Spectator Sport? Women Dancing with the Sefer Torah on Simchat Torah
One of the questions Modern-Orthodox communities will be grappling with on Simchat Torah is whether or not to allow a Torah scroll to be taken by the women and danced with.
Last Simchat Torah my eleven-year-old daughter asked me why only the men were allowed to dance with the Torah scroll whilst the women just watched at our Modern-Orthodox synagogue. Similarly, my Birthright participants on the prerequisite visit to Judaism’s holiest site, the Kotel, on Friday nights routinely question the minuscule size of the women’s section and the passive behavior of the women.
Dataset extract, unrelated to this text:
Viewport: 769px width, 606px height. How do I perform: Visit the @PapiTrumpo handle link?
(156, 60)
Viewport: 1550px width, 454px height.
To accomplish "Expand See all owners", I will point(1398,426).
Indeed, the women attendees have absolutely no public role whatsoever in the Orthodox service. The whole spectacle is viewed as if one is at a play or at the opera, that is – passively. The women can watch as men receive honours and lead the service and read from the Torah. Women in most Orthodox Batei Knesset are not even allowed to deliver a D’var Torah (even if the women have a PhD in Talmud), or open the Holy Ark, which is a non-vocal honour. One rarely finds women in lay leadership roles even in the Modern-Orthodox world. There seems to be a dissonance between Modern-Orthodoxy’s claims of inclusion and its actual practices and attitudes.
“Shrine of the Book., Jerusalem” Photo: (c) 2014, Tuvia Book
This is clearly at variance with the rise of the professional woman in the contemporary period. Women are now astronauts, doctors, lawyers, Talmud scholars, Maharot and heads of State. In the twenty-first century there is a growing need of many religious women and men to readdress the role of women in Judaism. The gap between our social and ethical values and our synagogue lives is something that we should see as compromising our religious integrity.
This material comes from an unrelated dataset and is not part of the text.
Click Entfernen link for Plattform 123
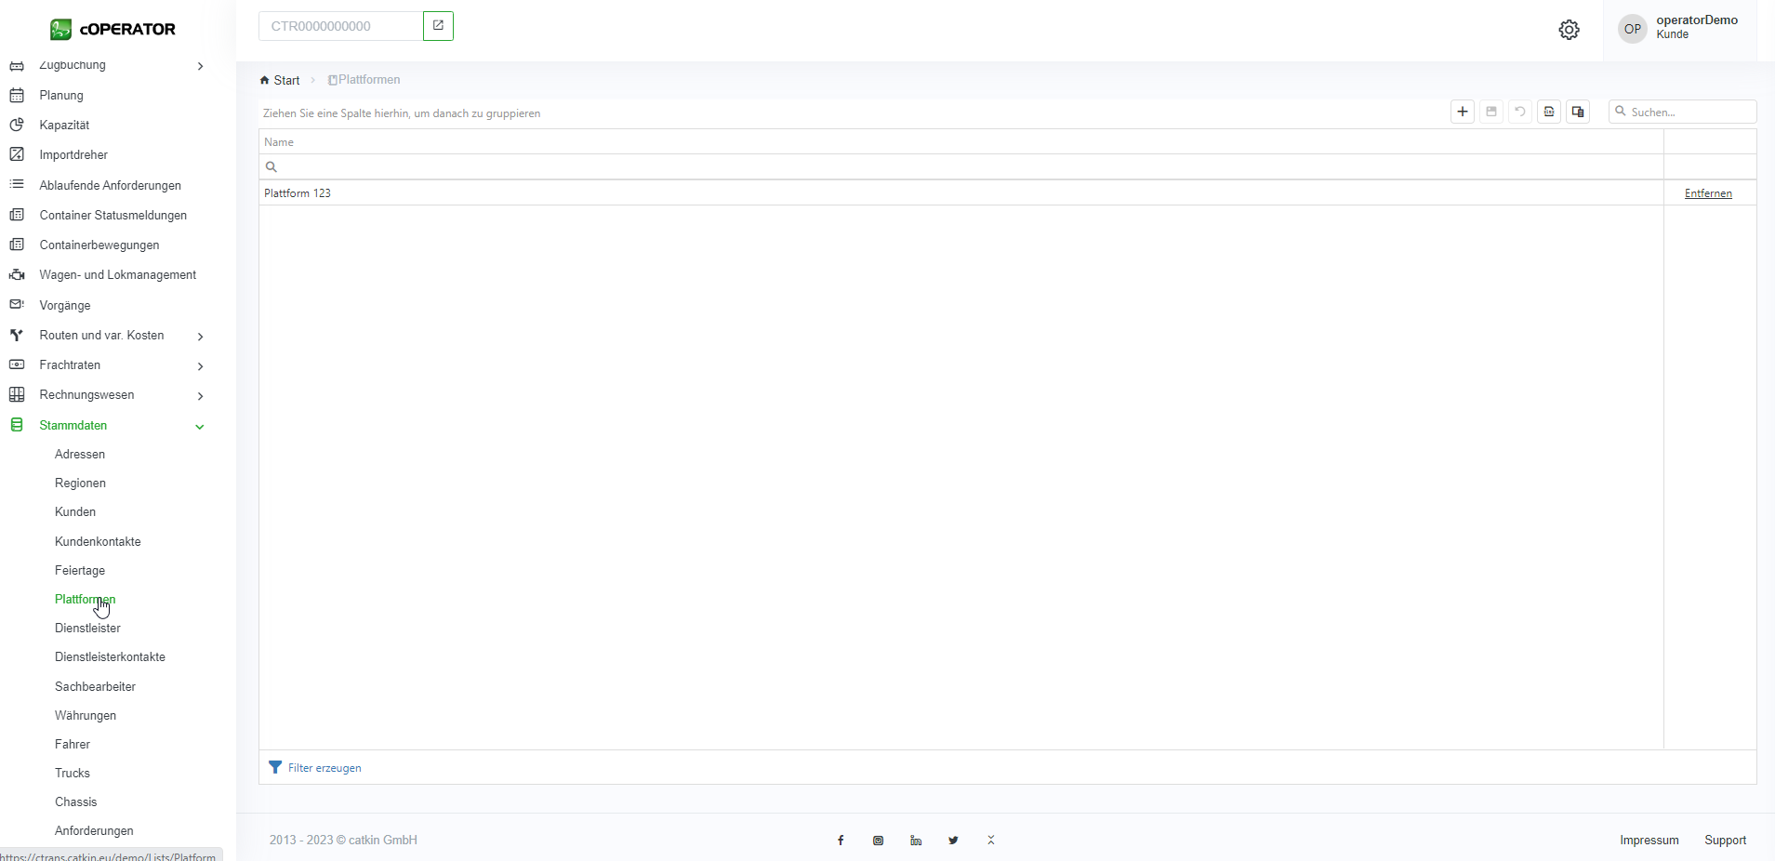1775x861 pixels. 1708,193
As Yoni Rosensweig candidly observed:
For me the driving force [behind women dancing with the Torah] is the ability for all members of the community to be able to maximise spiritually their involvement in and enjoyment of Simchat Torah. Simchat Torah has been traditionally a spectator-sport for women, and perhaps throughout history they have been mostly happy with that role. However, as times change, women (and men too!) do not see a point in standing around and watching other people dance, and if they get bored they will simply go home.”
It is time for us in the Modern-Orthodox world to allow women to take as active a part as possible (halachically and communally) on Simchat Torah, and throughout the year, so that the Chag, and indeed all the holidays, can be claimed as their own, as well.